Tibial Fracture Fixation Team Logo.jpg
These 3D printed bone models feature a semi-engraved model number, gender symbol, and two drilling direction arrows on the base of each model to assist with model identification and proper orientation of the simulator.

Caption underneath

These 3D printed models accurately simulate bone length and diameter, external contour, cross-sectional shape, bicortical anatomy, cortical hardness, cancellous bone porosity, and microstructure, and far cortex thickness for adult, non-obese males at left tibial shaft fracture pin drilling sites for modular external fixation.[1][2][3][4][5][6][7][8][9][10] These models feature a semi-engraved model number, gender symbol, and drilling direction arrows on the base of each model to assist with model identification and proper orientation. Each model has a vise attachment to allow the user to secure the model inside a standard vise clamp to maximize safety during simulation training. When a model is placed inside a standard vise clamp, the bone model will be properly positioned to simulate a patient in the supine position. These open-source, locally reproducible, and high fidelity 3D printed bone models teach essential irrigation and debridement, powered and manual drilling, and modular external fixation skills that are transferable to the performance of other limb-saving and life-saving surgeries that require hardware stabilization and fixation.[11]

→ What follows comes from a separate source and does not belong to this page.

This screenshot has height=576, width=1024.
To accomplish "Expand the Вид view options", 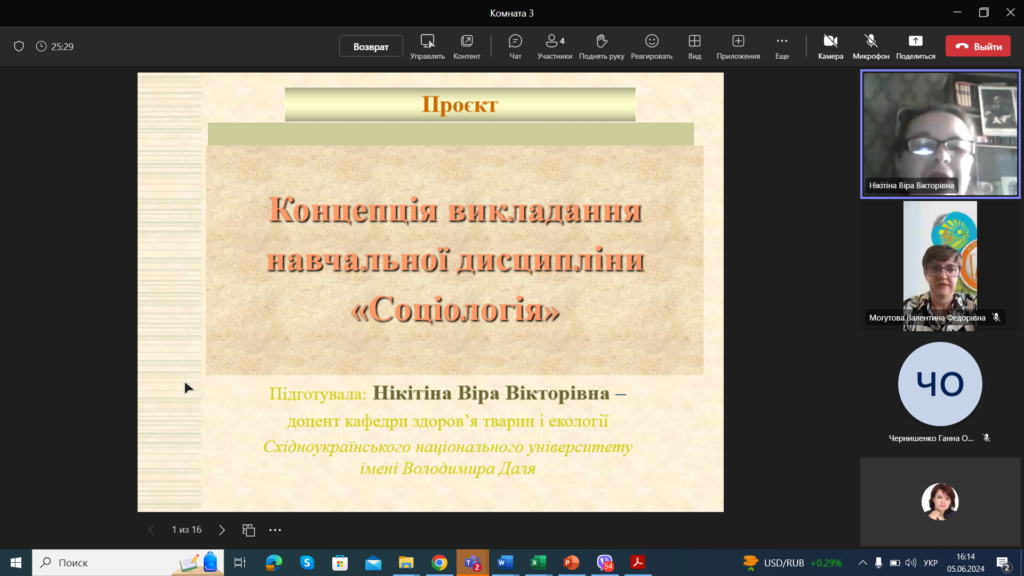I will (694, 46).
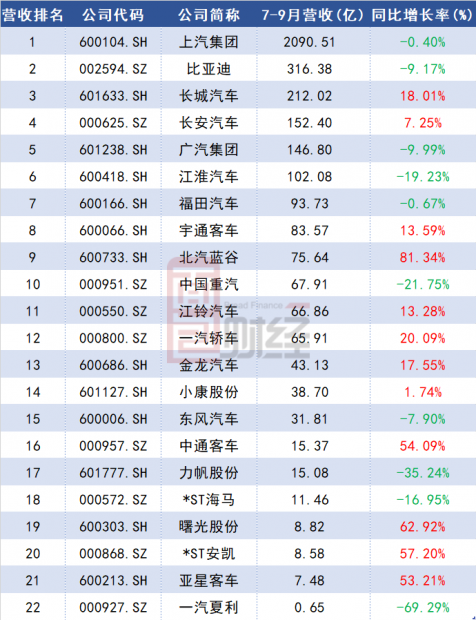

Find Local 3D Print On Demand Services[edit | edit source]

On-site access to a 3D printer is not required to reproduce these bone models. The open-source 3D files can be downloaded by any 3D printing organization anywhere. Please go to this link to follow step-by-step instructions on how to find 3D print on demand services in your region.

On-Site or Remote Access to a 3D Printer[edit | edit source]

All the 3D printed models print support-free and are designed to be made on any fused filament fabrication 3D printer that has a build volume Z height of 200 mm or more (at 100% scale) or a minimum build volume Z height of 180 mm (less than 100% scale).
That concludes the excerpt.